SHORT PROBLEM: Rewrite the material below as a numbered list with one entry per line, leaving out the blank lines.

SUPPLIED ENTRIES:
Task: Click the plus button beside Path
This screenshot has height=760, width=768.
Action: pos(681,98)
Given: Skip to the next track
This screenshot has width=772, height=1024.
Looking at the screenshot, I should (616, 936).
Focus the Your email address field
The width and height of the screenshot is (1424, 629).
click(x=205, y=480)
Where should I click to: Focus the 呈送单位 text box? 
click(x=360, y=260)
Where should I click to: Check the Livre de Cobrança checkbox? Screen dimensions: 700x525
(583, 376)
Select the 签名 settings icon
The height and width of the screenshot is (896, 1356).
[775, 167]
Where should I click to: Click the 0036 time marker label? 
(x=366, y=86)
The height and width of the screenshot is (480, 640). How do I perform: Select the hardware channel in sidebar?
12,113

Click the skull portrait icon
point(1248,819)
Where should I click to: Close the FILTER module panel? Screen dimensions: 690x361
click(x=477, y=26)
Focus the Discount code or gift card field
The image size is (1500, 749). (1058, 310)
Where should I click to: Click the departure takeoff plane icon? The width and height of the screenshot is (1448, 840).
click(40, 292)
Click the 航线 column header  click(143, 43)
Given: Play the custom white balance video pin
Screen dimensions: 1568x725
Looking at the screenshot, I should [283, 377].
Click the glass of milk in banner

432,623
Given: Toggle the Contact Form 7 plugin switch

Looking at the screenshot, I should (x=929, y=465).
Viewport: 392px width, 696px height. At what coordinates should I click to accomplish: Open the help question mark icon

THE REPLY:
1. Task: Click the plus button beside Path
2. This screenshot has height=760, width=768.
3. Action: pos(681,98)
4. Given: Skip to the next track
5. This screenshot has width=772, height=1024.
6. Looking at the screenshot, I should (616, 936).
7. Focus the Your email address field
8. The width and height of the screenshot is (1424, 629).
9. click(x=205, y=480)
10. Where should I click to: Focus the 呈送单位 text box? 
11. click(x=360, y=260)
12. Where should I click to: Check the Livre de Cobrança checkbox? Screen dimensions: 700x525
13. (583, 376)
14. Select the 签名 settings icon
15. The height and width of the screenshot is (896, 1356).
16. [775, 167]
17. Where should I click to: Click the 0036 time marker label? 
18. (x=366, y=86)
19. The height and width of the screenshot is (480, 640). How do I perform: Select the hardware channel in sidebar?
20. 12,113
21. Click the skull portrait icon
22. point(1248,819)
23. Where should I click to: Close the FILTER module panel? Screen dimensions: 690x361
24. click(x=477, y=26)
25. Focus the Discount code or gift card field
26. The image size is (1500, 749). (1058, 310)
27. Where should I click to: Click the departure takeoff plane icon? The width and height of the screenshot is (1448, 840).
28. click(40, 292)
29. Click the 航线 column header  click(143, 43)
30. Given: Play the custom white balance video pin
31. Screen dimensions: 1568x725
32. Looking at the screenshot, I should [283, 377].
33. Click the glass of milk in banner
34. 432,623
35. Given: Toggle the Contact Form 7 plugin switch
36. Looking at the screenshot, I should (x=929, y=465).
37. Viewport: 392px width, 696px height. At what coordinates should I click to accomplish: Open the help question mark icon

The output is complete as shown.